Implementation notes:

This implementation reads the entire file. There is an opportunity for "optimization" by using the MessageIndex records to figure out the size of records without decompressing chunks. I view this out-of-scope for the v1.

mcap.code-workspace

james-rms · 2023-11-19T21:19:06Z

go/cli/mcap/cmd/du.go

+	// total message size by topic name
+	topicMessageSize map[string]uint64
+
+	totalSize uint64


totally pedantic, but if we're going to come up with totalSize by summing up all the bytes that come out of the lexer, we'll need to add 8 bytes each for the header and trailer magic.

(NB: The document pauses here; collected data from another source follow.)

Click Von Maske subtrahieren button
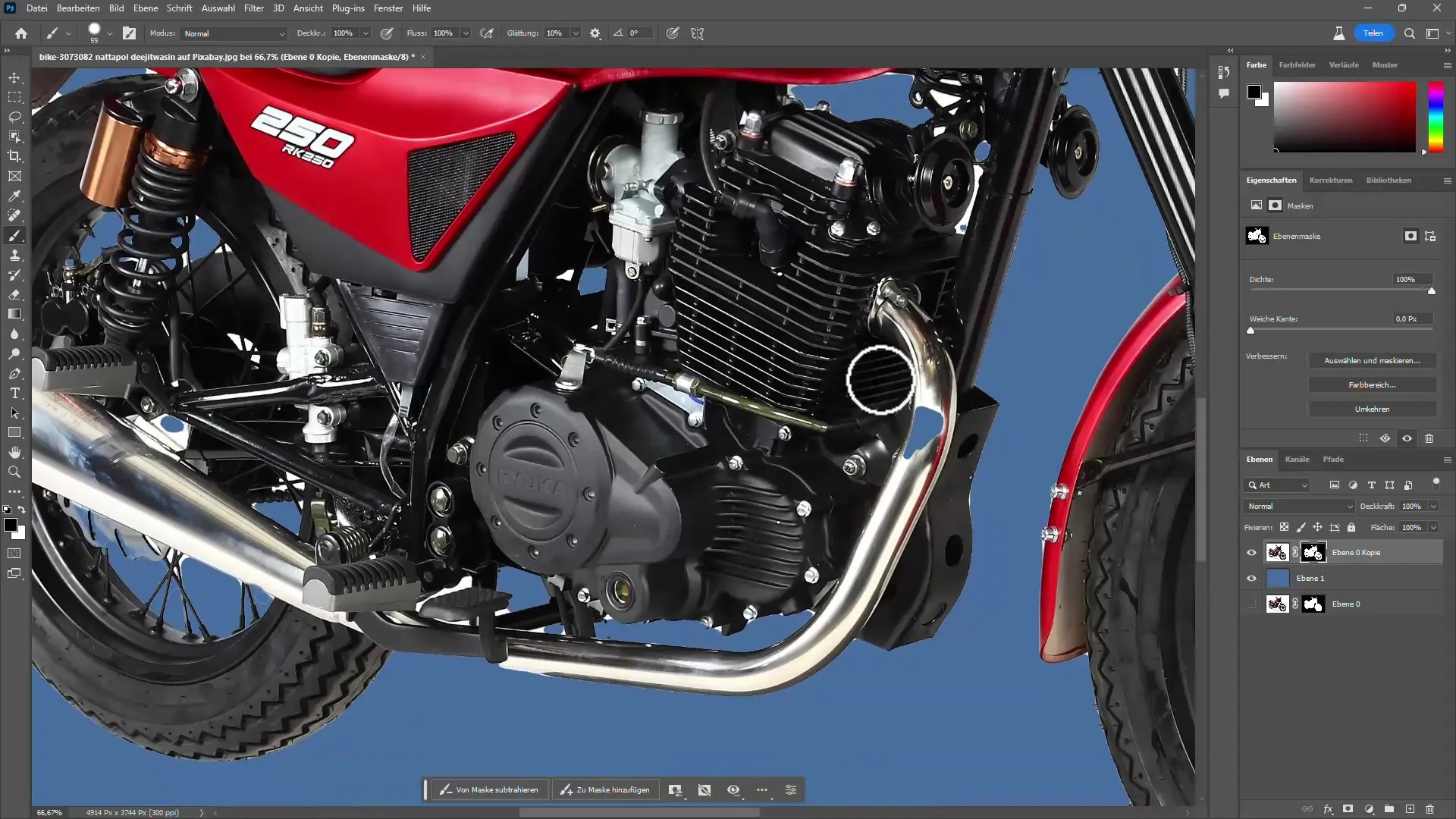The width and height of the screenshot is (1456, 819). [x=489, y=790]
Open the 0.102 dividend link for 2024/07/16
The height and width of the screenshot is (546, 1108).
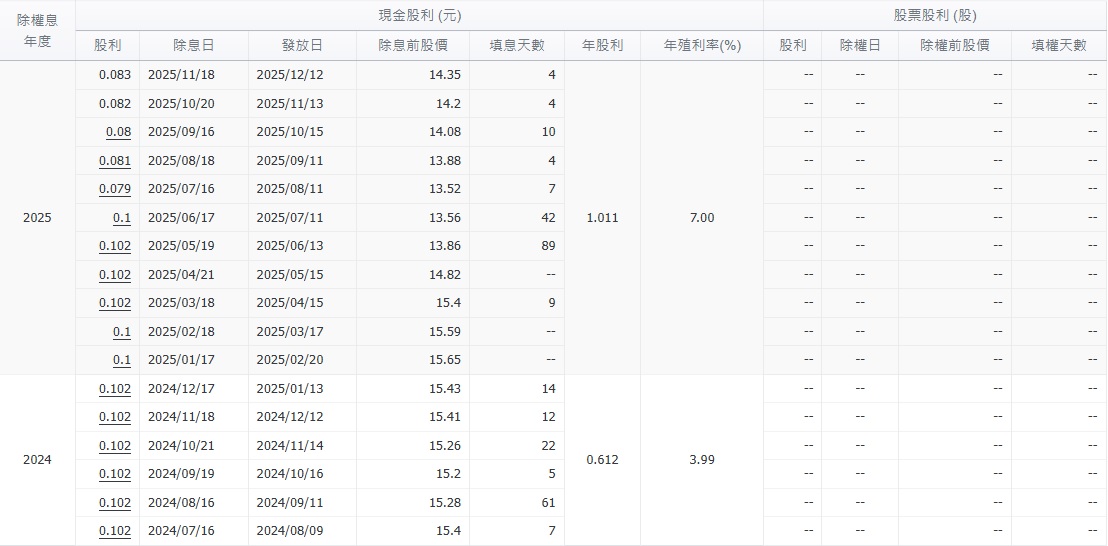pyautogui.click(x=115, y=531)
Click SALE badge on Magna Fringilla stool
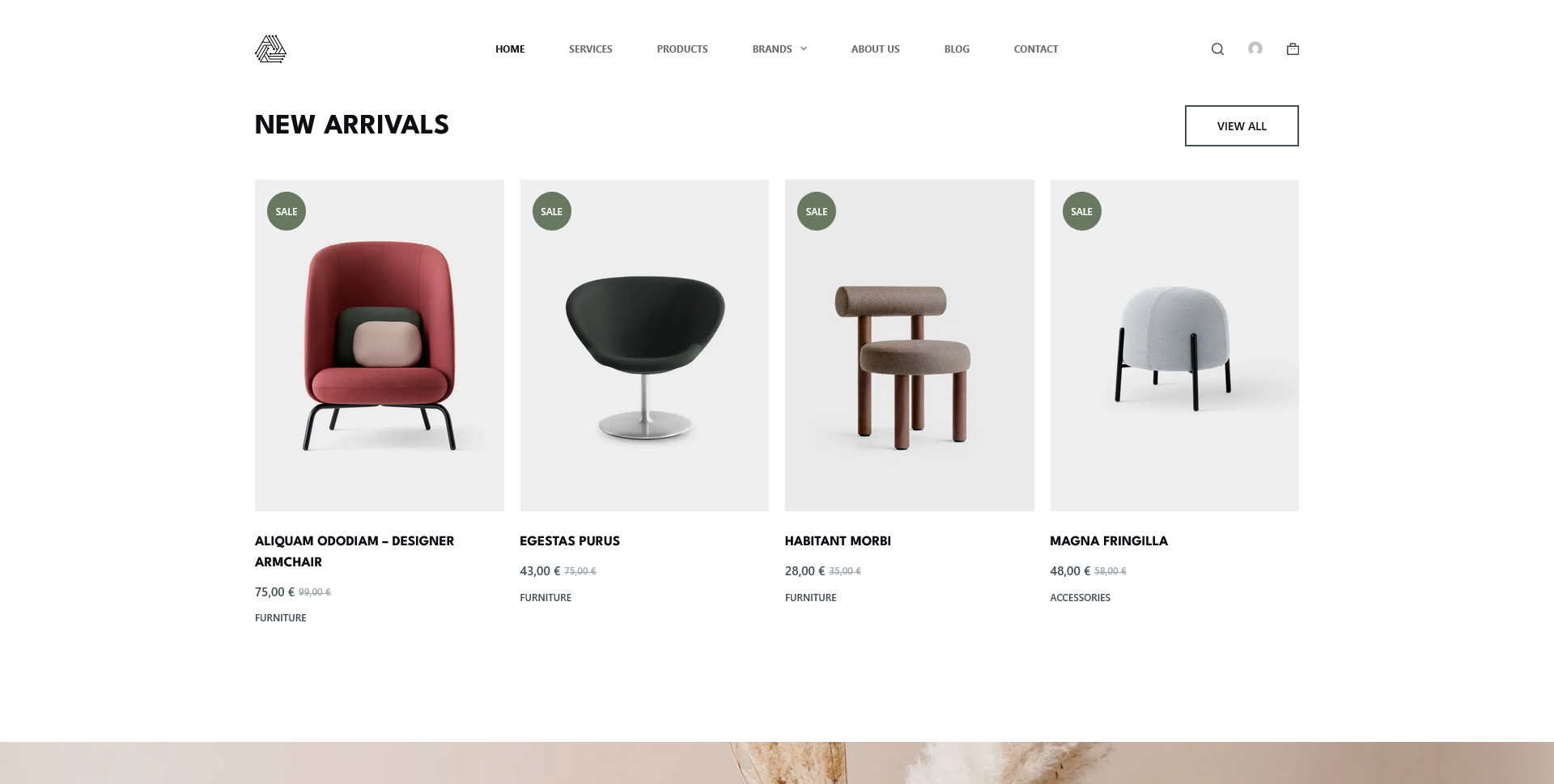This screenshot has height=784, width=1554. [x=1082, y=211]
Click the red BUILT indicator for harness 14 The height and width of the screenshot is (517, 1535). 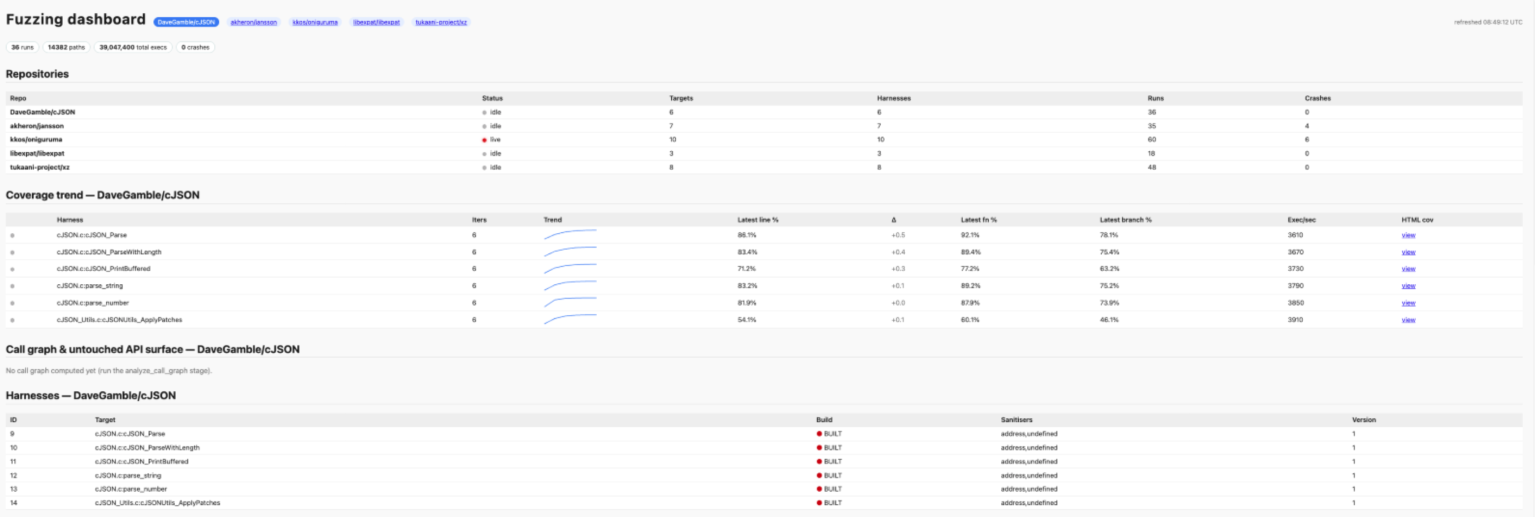[819, 503]
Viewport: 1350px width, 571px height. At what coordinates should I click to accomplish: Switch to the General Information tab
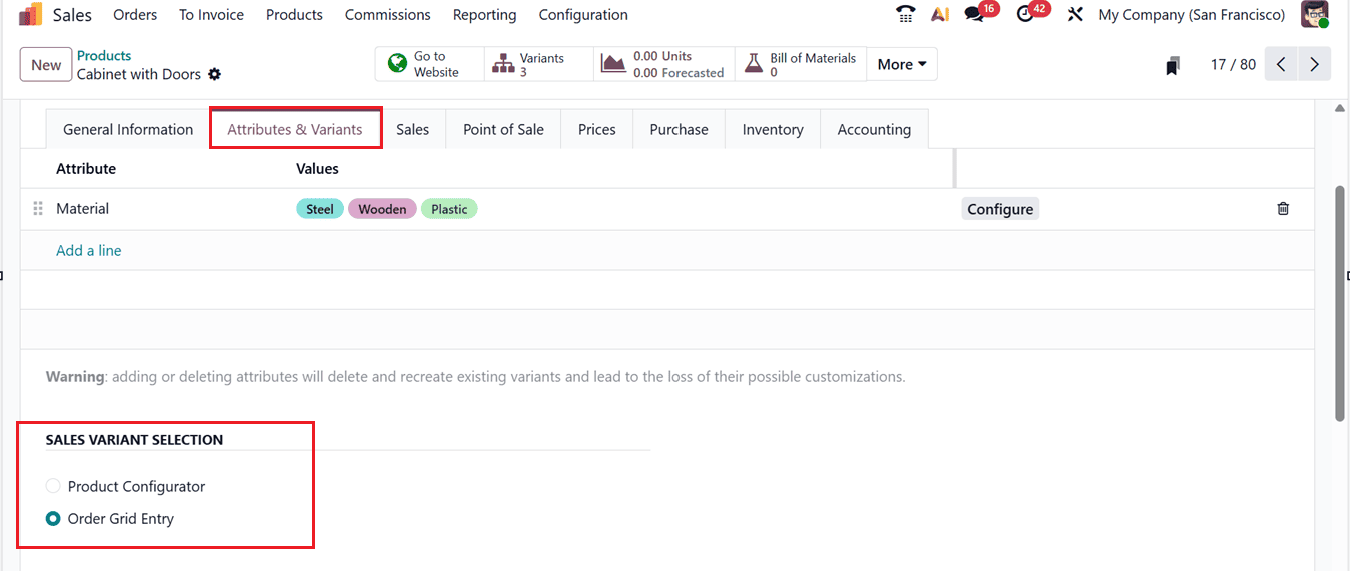point(128,130)
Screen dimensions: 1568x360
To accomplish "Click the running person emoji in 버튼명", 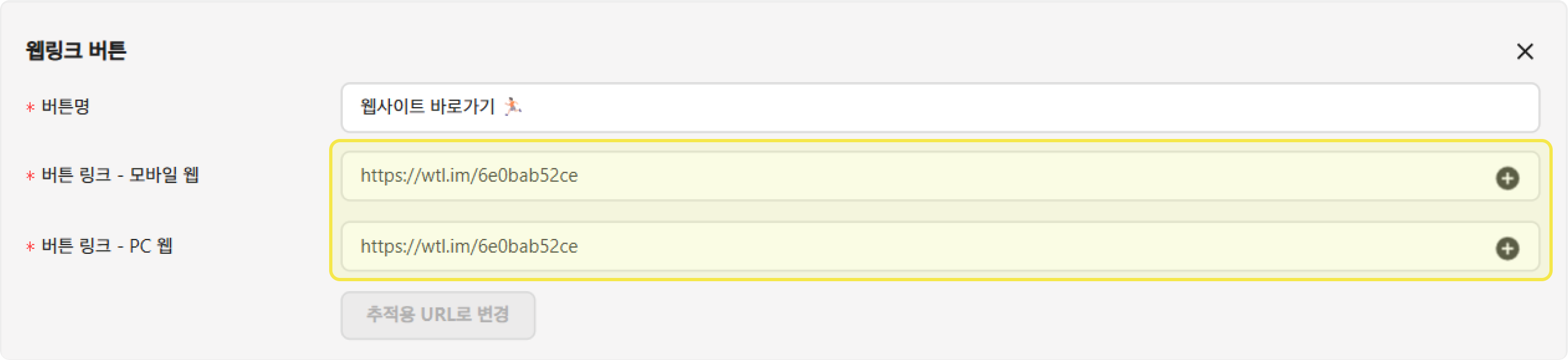I will [x=512, y=107].
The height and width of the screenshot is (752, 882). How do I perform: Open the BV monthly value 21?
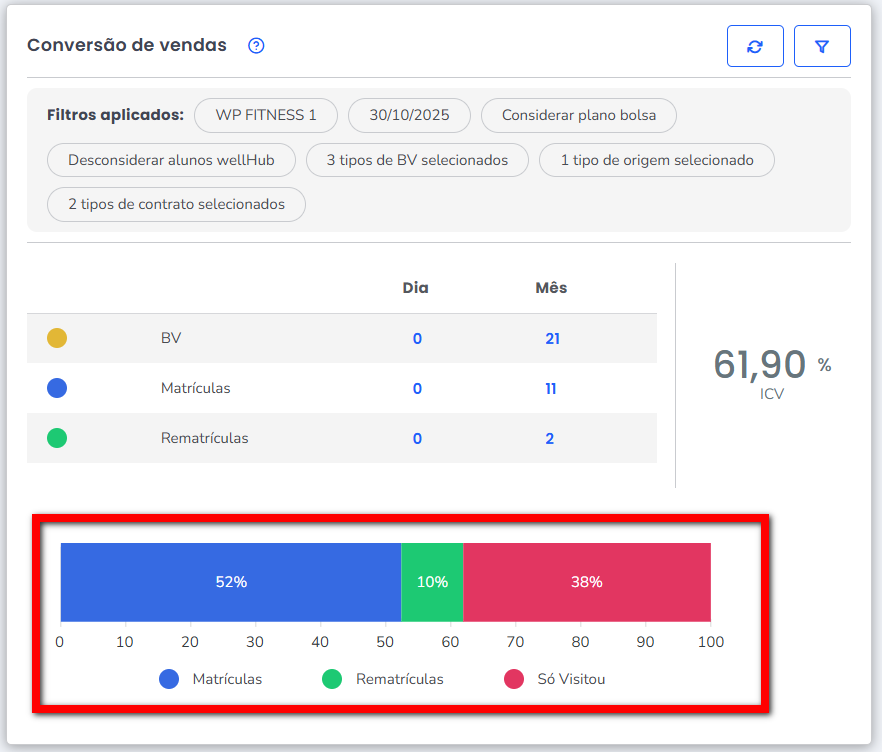tap(552, 339)
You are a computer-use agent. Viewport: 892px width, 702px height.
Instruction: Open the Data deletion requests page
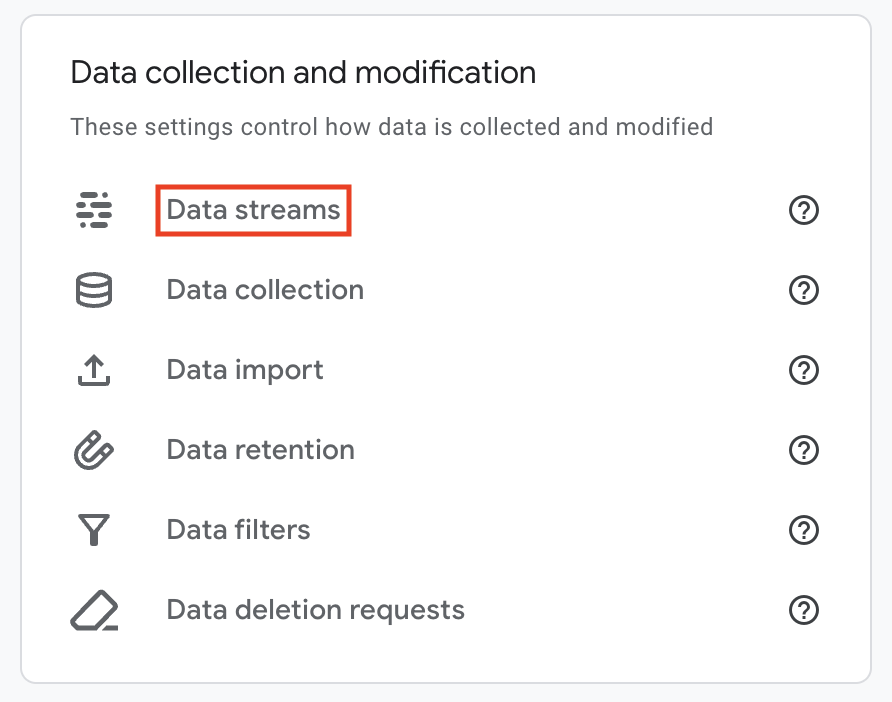pos(315,610)
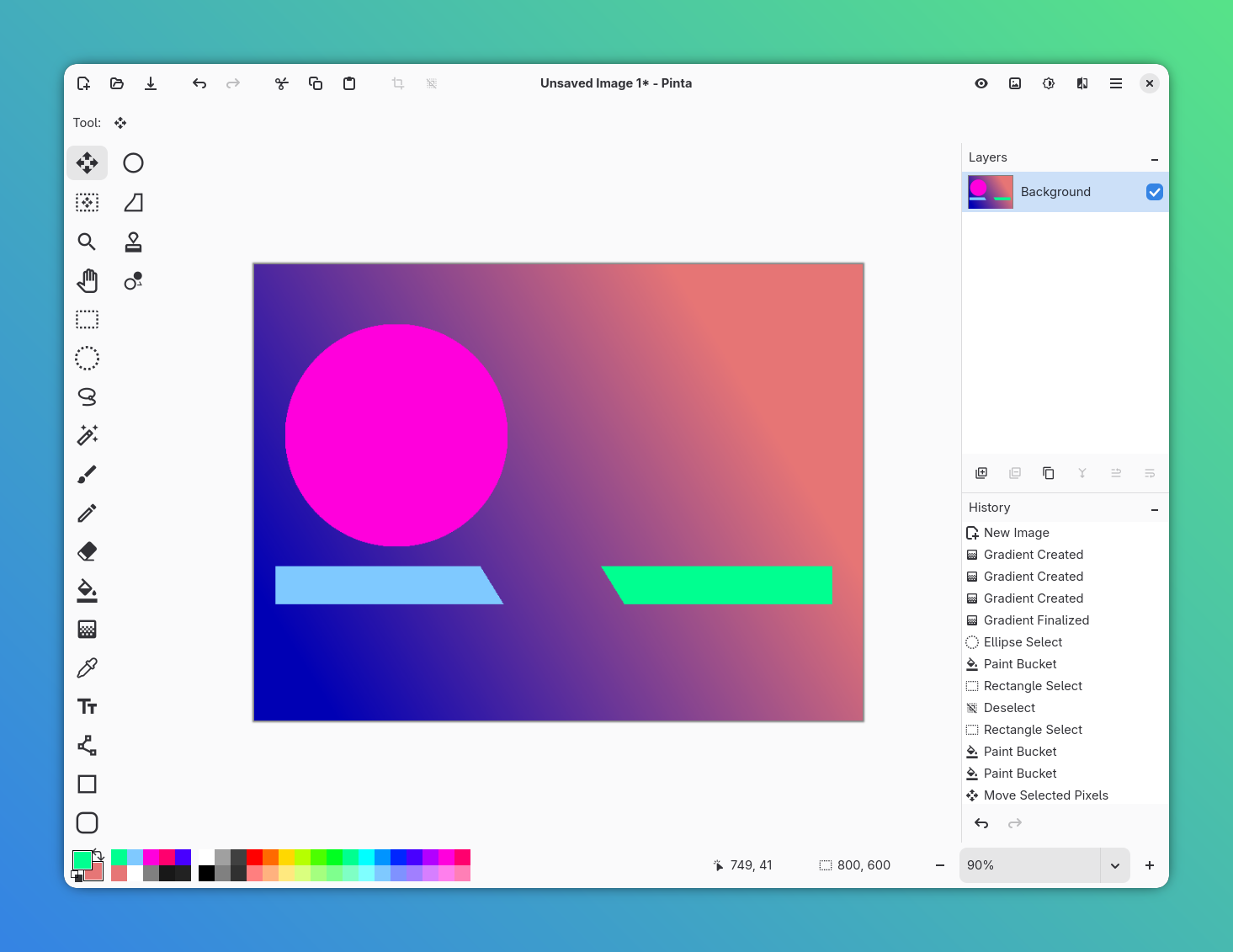Pick the Eraser tool
The height and width of the screenshot is (952, 1233).
(87, 552)
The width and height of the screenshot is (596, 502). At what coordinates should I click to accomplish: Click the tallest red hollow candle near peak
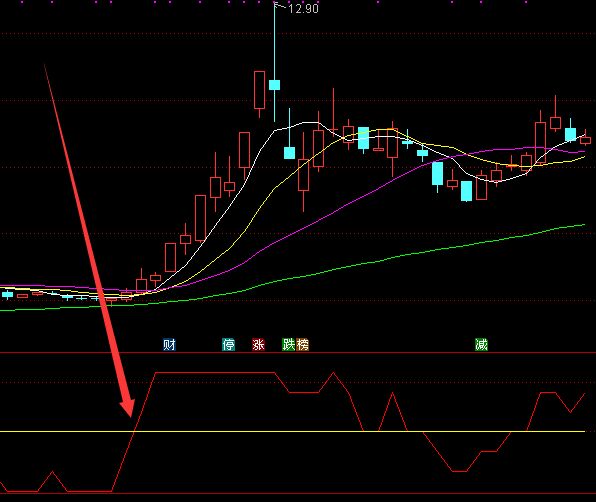[260, 90]
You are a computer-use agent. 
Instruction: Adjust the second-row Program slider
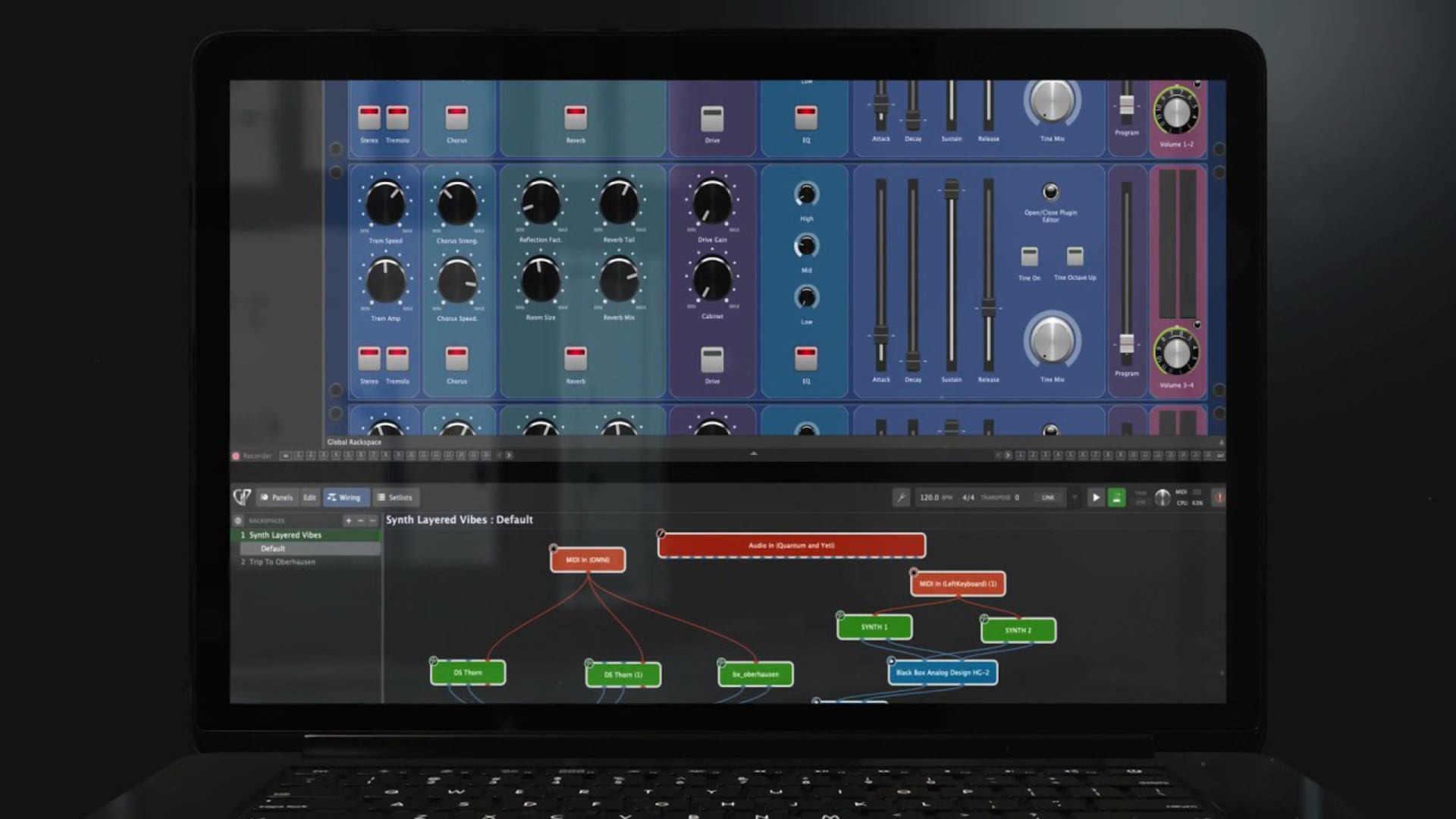[x=1127, y=344]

james-rms · 2023-11-19T21:20:41Z

go/cli/mcap/cmd/du.go

+		}
+
+		printTable(os.Stdout, rows, []string{
+			"record kind", "sum bytes", "% of total file bytes",


Suggested change

"record kind", "sum bytes", "% of total file bytes",

"record kind", "sum bytes", "% of total file bytes (after chunk decompression)",

I am not sure this suggestion is correct. These sizes are only the top-level record sizes.

go/cli/mcap/cmd/du.go

james-rms

The help text for this subcommand should remind the user that this reads the entire file.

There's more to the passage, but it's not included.